Wisdom, though, isn’t just about being clever or gaining knowledge, it’s often about having a bit of common sense – for instance, we have the knowledge to understand that a tomato is a fruit and not a vegetable…but common sense tells us that it’s better to serve them with a salad than to cover them in custard!
The antithesis of wisdom is foolishness, and Paul goes on to say, “So do not be foolish, but understand what the will of the Lord is”….well, that would be great if God would only tell us clearly what that is!
I came across one of those ‘round-robin’ emails the other day, which might help. It is called ‘A Memo from God’…and it says:
I am God.
Today I will be handling all your problems.
Please remember that I don’t need your help.
If life brings you a situation that you can’t handle, don’t try to resolve it.
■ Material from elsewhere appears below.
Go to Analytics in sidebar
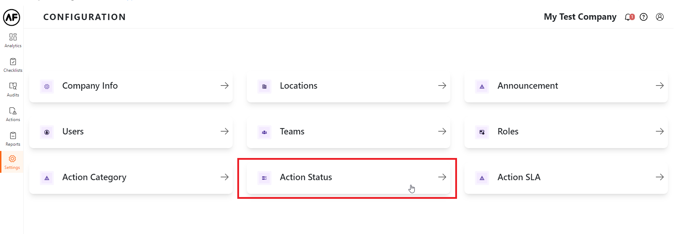pos(13,40)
Just put it in the SFGTD (something for God to do) box. It will be addressed in my time, not yours. Once the matter’s placed in the box, don’t hold onto it.
If you find yourself stuck in traffic, don’t despair. There are people in this world for whom driving is an unheard of privilege.
If you have a bad day at work, think of the man who’s been out of work for years.
If you despair over a relationship gone bad, think of the person who’s never known what it’s like to love and be loved in return.
If you grieve the passing of another weekend, think of the woman in dire straits, working twelve hours a day, seven days a week to feed her children.
If your car breaks down, leaving you miles away from help, think of the paraplegic who’d love the opportunity to take that walk.
If you notice a new grey hair in the mirror, think of the cancer patient undergoing chemotherapy, who wishes she had any hair at all.
If you find yourself the victim of other people’s bitterness, ignorance, smallness or insecurities, remember, things could be worse. You could be them!
It’s a bit twee I’ll grant you, but I think it’s wise advice – and maybe it is what God would write if we asked to be taught wisdom.
Paul tells us to ‘make the most of our time’ by becoming wise, by understanding what God’s will is for us.
God has given each one of us a span of time, so you could say that we’re all living on borrowed time. Shouldn’t we then be grateful for the time we have – however long or short that might be?
Yet, so easily we become slaves of time – we waste time, we kill time, we save time – but how often do we use our time thankfully to serve God, to listen to God, to understand his will for us?
We need to make the most of our time, to set free our days and hours from the busy demands we make of them, and enjoy the time that God gives us – maybe then we will be living wisely.